Saturday 6 July 2019

Second Breakfast and a Large Nature Reserve.

Saturday 6th July 2019 at Aylestone.
Where did the sun go? "Come back," we said! But the cooler air was quite welcome as we tackled the second lock of the day.
This side of Leicester is blessed with a vast nature reserve that is about two miles long and a mile wide. It is criss-crossed with footpaths and the original line of the Great Central Railway runs through the middle of it as a smooth tarmac pathway. It is clearly very well used and has survived mainly because the whole thing is one large flood plain for the River Soar and floods so regularly that even the local council has yet to try to build on it!

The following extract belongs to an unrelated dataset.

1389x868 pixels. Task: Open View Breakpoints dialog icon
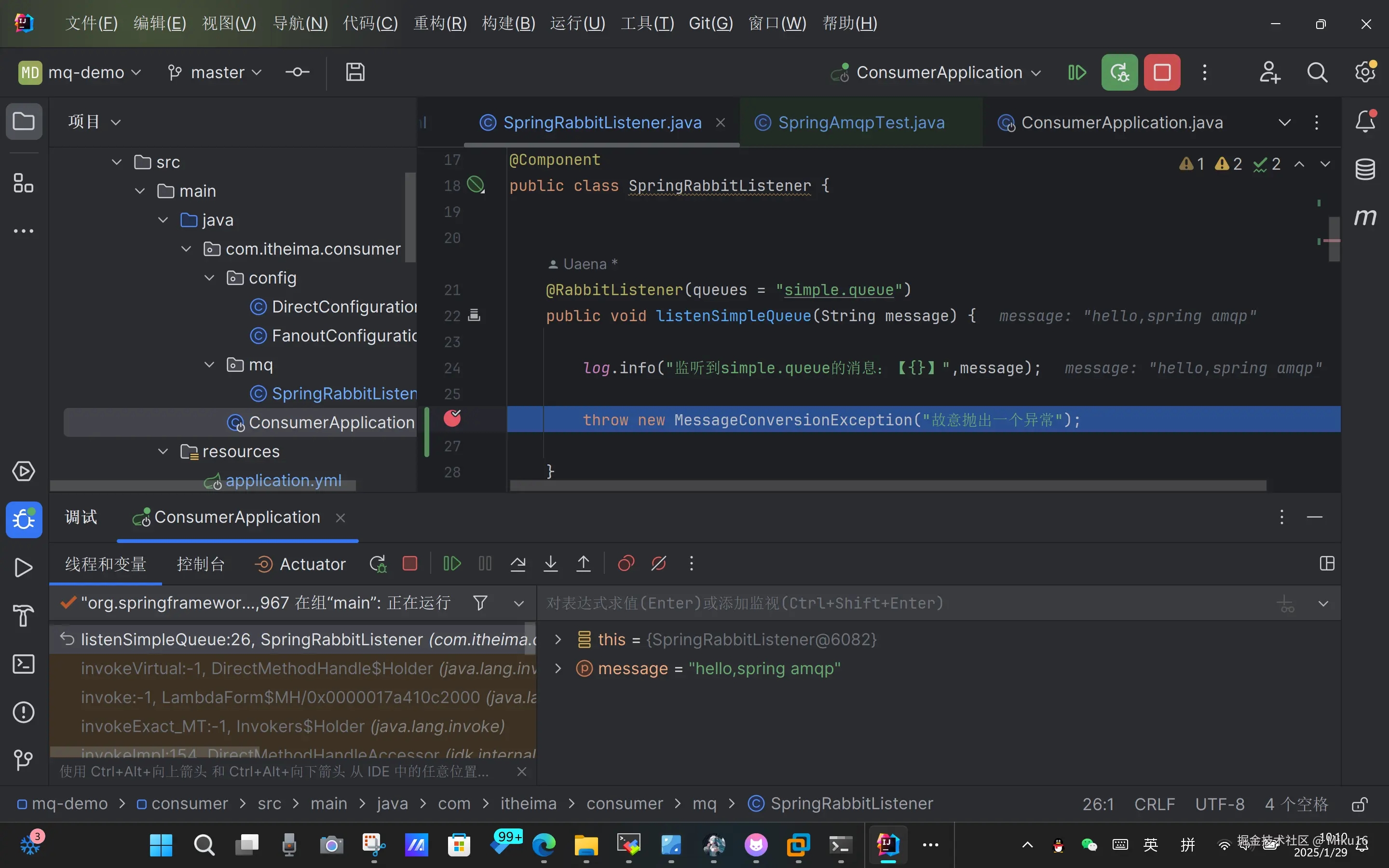coord(626,564)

At first we took these tall poles to be beacons but we later discovered that they are nesting boxes for barn owls.
Willing helpers at the locks are always welcome, even if they are tiny! What they lacked in height, they more than made up for in enthusiasm. (Clue - count the legs under the balance beam!).

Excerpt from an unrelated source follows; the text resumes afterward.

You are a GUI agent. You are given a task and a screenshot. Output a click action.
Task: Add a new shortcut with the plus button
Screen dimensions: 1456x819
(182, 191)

The guide books mentioned the King's Lock Tea Room by the lock. When we passed here on 25th June 2016, we were paired up with another boat going through the wide locks and they wanted to get on, so we didn't stop.
This time we moored up just past the lock and went into the Tea Room for "second breakfast" in true Hobbit style. Delicious!

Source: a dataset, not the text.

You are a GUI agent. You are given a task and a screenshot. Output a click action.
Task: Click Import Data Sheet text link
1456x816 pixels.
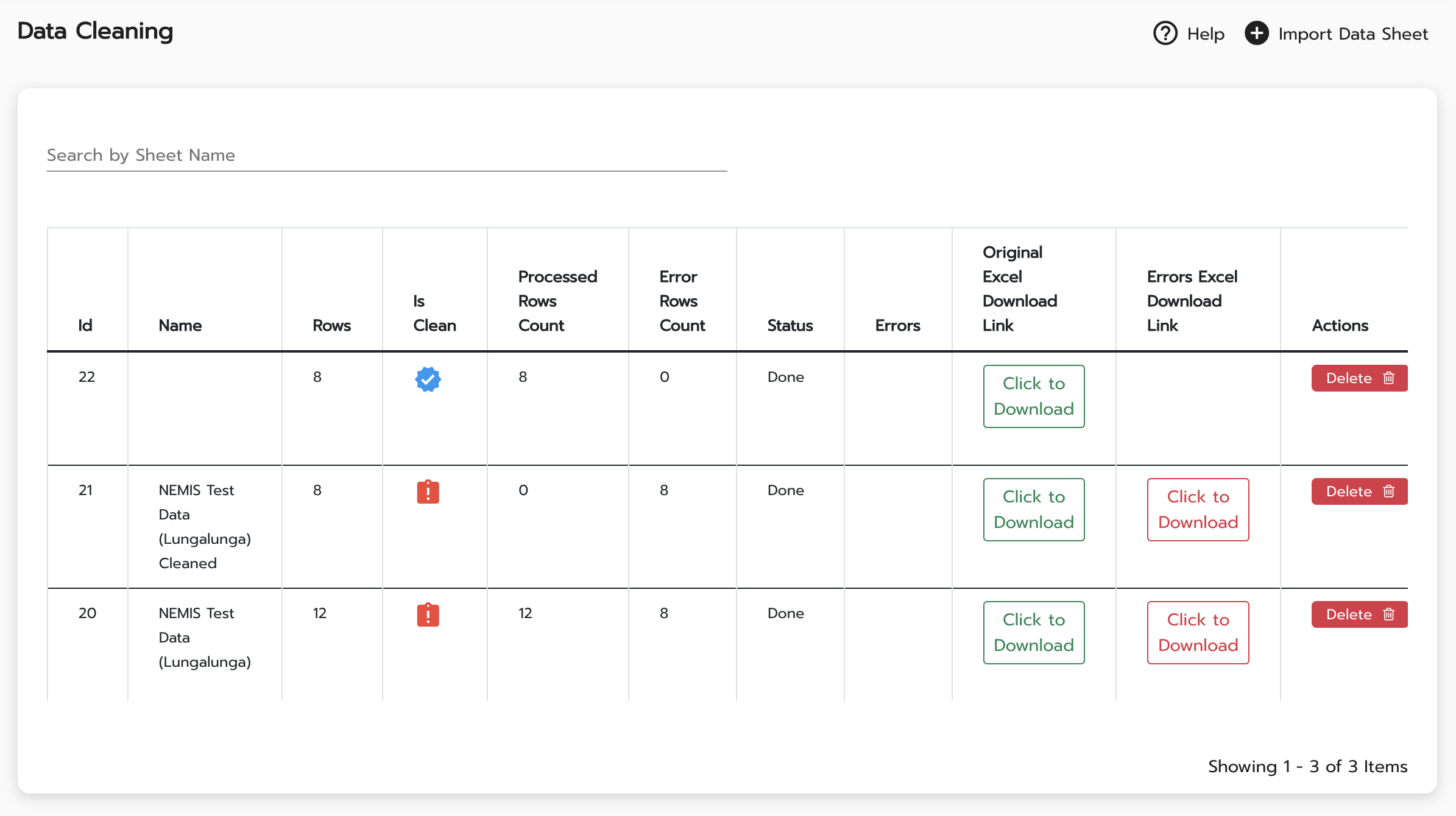click(x=1352, y=34)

A lot of the time now we are on the River Soar, so you need to keep an eye on the flood markers.However, as there has not been much rain recently, the markers are firmly in the green - although most of the green bit is weed.
Just beyond our mooring was a canal bridge called "Packhorse Bridge" and, when we walked up to it, we could see that it had been built as an extension of a fine original old packhorse bridge that dates back to the 15th century. That's the River Soar on its left.
On the towpath, we fell into conversation with Karen and Andrew out for a bike ride. They were greatly interested in MM and we invited them to join us for coffe and a short cruise tomorrow morning. Will they come, we wonder?
We walked a mile or so up the Great Central Railway path, crossing a road bridge that was in good condition (apart from the inevitable graffiti) and clearly showed its rail heritage.

As it began to spit with rain, we walked across to the canal and then back on the towpath, passing under the Great Central Railway bridge, handsome but clearly in need of some TLC.
MM was a welcome sight in the distance as we again approached the Packhorse Bridge.

Today: 3 miles, 6 locks and 2.7 hours.
Trip: 151 miles, 73 locks and 86.1 hours.